MoneyGram deal collapse may force rethink at Jack Ma’s Ant

epa05754787 A customer enters a MoneyGram International office in Frankfurt am Main, Germany, 27 January 2017. Reports on 27 January state Chinese Alibaba's digital payment service Ant Financial announced it will buy MoneyGram International for an estimated 880 million USD. The deal will go ahead pending the approval by authorities and regulators.  EPA/MAURITZ ANTIN

Bloomberg

Ant Financial may have to re-tool its global ambitions after stiff US opposition scuppered what would have been its largest overseas acquisition.
The Chinese financial services giant controlled by Alibaba co-founder Jack Ma abandoned a plan to buy MoneyGram International Inc. after failing to win approval for the deal from a key government panel. China’s largest online wealth management and payments service may now have to throttle back plans to expand in the world’s largest financial market as it begins preparations to go public in the next year or so.
The end of the bid comes almost a year after Ma met with then President-elect Donald Trump and talked of creating a million US jobs. Ant Financial’s $1.2 billion deal for Dallas-based MoneyGram would’ve added a network of 350,000 agent locations in more than 200 countries and territories that it says reaches billions of accounts.
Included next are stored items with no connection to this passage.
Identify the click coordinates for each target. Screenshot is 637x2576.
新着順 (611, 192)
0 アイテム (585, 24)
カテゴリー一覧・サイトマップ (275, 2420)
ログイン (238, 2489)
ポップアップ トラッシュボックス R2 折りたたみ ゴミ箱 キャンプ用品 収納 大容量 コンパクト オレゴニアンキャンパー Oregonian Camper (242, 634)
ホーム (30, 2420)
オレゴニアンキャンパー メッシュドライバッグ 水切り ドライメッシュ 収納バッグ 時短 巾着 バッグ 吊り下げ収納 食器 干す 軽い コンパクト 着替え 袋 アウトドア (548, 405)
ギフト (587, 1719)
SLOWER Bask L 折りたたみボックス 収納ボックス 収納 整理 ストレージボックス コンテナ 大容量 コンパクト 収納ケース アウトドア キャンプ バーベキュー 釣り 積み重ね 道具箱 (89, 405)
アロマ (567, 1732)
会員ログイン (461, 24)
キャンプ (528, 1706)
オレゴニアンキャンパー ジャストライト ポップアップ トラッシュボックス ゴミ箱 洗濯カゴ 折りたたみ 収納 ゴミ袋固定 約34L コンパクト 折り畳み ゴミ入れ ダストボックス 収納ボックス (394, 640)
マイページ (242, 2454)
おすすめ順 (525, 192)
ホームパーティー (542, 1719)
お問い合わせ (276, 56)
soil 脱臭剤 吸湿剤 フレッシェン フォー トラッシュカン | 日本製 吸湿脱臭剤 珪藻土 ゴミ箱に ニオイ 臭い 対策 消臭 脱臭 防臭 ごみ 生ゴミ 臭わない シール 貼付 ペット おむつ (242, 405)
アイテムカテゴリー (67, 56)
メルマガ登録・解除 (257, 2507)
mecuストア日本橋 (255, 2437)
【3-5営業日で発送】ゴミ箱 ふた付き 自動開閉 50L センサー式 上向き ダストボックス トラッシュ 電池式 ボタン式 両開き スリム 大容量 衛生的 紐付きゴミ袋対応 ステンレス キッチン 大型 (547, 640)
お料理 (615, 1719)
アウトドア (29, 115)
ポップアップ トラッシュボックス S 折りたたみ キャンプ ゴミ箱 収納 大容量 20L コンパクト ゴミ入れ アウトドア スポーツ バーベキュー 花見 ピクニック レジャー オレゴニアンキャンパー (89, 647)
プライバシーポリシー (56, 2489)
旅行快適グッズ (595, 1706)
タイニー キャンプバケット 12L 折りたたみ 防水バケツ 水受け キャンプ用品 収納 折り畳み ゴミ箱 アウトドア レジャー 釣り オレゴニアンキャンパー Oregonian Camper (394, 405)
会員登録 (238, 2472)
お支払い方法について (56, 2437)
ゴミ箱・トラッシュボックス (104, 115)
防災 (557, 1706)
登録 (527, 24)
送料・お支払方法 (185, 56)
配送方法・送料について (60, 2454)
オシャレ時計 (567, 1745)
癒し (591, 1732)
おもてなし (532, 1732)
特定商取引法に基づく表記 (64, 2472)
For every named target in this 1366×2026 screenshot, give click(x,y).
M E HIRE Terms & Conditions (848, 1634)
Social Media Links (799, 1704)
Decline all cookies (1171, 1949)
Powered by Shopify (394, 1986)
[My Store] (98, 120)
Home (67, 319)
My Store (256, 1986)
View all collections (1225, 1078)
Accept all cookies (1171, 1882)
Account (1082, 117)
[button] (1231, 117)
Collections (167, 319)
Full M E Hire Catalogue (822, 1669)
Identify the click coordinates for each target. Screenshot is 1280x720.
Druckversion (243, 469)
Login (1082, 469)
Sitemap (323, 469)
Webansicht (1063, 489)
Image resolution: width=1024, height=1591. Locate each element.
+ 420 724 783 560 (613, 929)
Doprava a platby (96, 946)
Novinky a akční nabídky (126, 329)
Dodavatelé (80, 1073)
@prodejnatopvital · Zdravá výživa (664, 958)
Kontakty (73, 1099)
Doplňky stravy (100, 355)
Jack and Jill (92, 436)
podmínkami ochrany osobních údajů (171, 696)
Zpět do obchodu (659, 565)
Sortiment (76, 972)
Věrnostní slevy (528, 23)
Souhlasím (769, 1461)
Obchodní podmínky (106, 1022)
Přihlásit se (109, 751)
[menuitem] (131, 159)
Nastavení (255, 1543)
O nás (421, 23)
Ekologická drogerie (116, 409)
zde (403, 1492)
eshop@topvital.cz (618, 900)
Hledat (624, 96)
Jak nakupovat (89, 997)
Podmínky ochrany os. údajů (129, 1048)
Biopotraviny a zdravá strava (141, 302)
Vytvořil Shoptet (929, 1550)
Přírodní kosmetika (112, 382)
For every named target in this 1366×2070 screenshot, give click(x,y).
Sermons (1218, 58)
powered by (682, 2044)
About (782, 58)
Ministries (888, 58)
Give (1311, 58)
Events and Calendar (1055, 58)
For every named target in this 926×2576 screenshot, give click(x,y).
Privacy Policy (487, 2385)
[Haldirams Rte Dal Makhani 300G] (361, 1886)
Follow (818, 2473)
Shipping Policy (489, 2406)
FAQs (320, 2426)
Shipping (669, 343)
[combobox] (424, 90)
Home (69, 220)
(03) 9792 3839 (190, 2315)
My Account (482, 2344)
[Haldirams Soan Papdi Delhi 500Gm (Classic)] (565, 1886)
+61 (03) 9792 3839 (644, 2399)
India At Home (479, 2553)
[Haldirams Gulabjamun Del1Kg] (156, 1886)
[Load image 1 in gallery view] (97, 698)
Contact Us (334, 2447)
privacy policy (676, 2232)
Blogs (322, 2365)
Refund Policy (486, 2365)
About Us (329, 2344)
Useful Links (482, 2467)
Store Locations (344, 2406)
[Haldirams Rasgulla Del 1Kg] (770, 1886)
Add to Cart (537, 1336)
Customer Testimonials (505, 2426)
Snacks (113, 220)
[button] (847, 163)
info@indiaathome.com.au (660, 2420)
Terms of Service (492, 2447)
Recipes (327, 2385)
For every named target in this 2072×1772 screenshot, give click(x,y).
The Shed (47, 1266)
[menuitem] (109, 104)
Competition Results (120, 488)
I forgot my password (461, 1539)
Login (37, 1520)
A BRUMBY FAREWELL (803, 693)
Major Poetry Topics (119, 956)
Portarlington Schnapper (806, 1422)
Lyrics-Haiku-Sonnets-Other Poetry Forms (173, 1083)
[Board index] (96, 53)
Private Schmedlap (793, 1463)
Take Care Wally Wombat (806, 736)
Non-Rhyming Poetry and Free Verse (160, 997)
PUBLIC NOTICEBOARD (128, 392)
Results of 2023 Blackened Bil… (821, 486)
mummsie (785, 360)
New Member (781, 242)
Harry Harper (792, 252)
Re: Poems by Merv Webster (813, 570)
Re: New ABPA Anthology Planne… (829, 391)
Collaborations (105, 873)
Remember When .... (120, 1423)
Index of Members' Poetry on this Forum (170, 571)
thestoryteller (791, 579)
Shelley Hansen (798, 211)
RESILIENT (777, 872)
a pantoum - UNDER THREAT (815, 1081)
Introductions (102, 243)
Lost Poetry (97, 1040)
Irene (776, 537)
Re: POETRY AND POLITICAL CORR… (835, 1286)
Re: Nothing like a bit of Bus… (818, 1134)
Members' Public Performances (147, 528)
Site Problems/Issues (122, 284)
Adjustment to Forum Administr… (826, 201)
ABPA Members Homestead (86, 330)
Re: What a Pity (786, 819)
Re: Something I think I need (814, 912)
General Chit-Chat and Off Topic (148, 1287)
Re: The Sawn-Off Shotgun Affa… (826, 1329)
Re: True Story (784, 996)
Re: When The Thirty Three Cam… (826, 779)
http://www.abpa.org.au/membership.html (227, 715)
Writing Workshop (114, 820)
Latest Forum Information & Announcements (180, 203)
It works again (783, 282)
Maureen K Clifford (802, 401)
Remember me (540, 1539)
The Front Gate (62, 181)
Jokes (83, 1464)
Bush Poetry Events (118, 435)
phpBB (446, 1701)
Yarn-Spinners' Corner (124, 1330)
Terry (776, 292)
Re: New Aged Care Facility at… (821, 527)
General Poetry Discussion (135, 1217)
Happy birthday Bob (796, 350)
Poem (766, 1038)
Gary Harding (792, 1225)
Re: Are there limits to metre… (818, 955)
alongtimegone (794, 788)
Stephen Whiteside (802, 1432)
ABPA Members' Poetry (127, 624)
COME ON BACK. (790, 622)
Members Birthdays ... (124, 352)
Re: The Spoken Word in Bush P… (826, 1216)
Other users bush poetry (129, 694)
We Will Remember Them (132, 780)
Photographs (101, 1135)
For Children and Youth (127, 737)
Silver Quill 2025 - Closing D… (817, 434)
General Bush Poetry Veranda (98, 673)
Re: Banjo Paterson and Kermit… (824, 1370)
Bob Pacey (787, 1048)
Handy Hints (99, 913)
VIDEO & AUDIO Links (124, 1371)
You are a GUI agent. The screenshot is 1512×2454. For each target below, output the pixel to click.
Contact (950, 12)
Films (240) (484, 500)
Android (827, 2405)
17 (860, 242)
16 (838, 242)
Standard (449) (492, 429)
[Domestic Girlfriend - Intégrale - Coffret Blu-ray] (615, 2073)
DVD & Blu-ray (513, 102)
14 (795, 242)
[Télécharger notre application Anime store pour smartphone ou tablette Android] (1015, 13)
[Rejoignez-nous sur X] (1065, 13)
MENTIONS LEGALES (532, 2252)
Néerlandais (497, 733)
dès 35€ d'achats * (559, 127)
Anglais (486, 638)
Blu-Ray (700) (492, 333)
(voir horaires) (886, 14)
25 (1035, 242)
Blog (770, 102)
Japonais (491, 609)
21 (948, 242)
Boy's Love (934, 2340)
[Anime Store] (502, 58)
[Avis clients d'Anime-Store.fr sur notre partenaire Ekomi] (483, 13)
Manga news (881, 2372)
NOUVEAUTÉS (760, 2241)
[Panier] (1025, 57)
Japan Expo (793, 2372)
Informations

The US company’s shares plunged as much as 17 percent in extended trading.
But the deal faced intense scrutiny from a government panel that’s become more active in blocking Chinese investments. Ant submitted its proposal to the Committee on Foreign Investment in the US several times, to no avail. Last spring, two House of Representatives members said the acquisition could allow “malicious actors” to obtain data on US military personnel and their families who use the service. Ant and Moneygram now plan to work together on initiatives in remittance and digital payments, they said in a joint statement.
“Technology companies understand the situation and are evolving in their approach. They are doing more things organically, they are doing more strategic alliances,” Jeremy Choy, head of M&A for China Renaissance, told Bloomberg Television. “We don’t think this is the start of a trend where people just won’t do things in the US. A lot of technology companies are becoming increasingly global, so they have to go to the US. But in terms of the approach, it will be less direct than finding a target and buying 100 percent.”
Ant Financial—formerly part of Ma’s Alibaba Group Holding Ltd—is already a behemoth in China, providing services from wealth management and insurance to credit checks and consumer loans. Formally known as Zhejiang Ant Small & Micro Financial Services Group Co., the company was valued at $75 billion by Hong Kong investment group CLSA in 2016 and is expected to go public eventually. Its Alipay platform has built itself into an online giant that controls roughly half of China’s $5.5 trillion mobile-payments market.
But the company is eager to expand internationally amid aggressive competition in its home market from Tencent Holdings Ltd. and the prospect of increased regulation on internet finance. It’s struck partnerships around the globe, including in India, Thailand, South Korea and France. The company didn’t respond to requests for additional comment.
Chinese takeovers of American companies have prompted warnings from lawmakers about risks to national security with CFIUS able to impose changes on deals to protect national security or recommend that the president block them. In September, Trump blocked the sale of Lattice Semiconductor Corp. to a buyer funded by a Chinese state-owned entity. But Ant—which paid MoneyGram a $30 million termination fee—has disputed assertions that US security would be compromised by the deal, citing its plans to keep the US company’s headquarters, management team and employees in Dallas.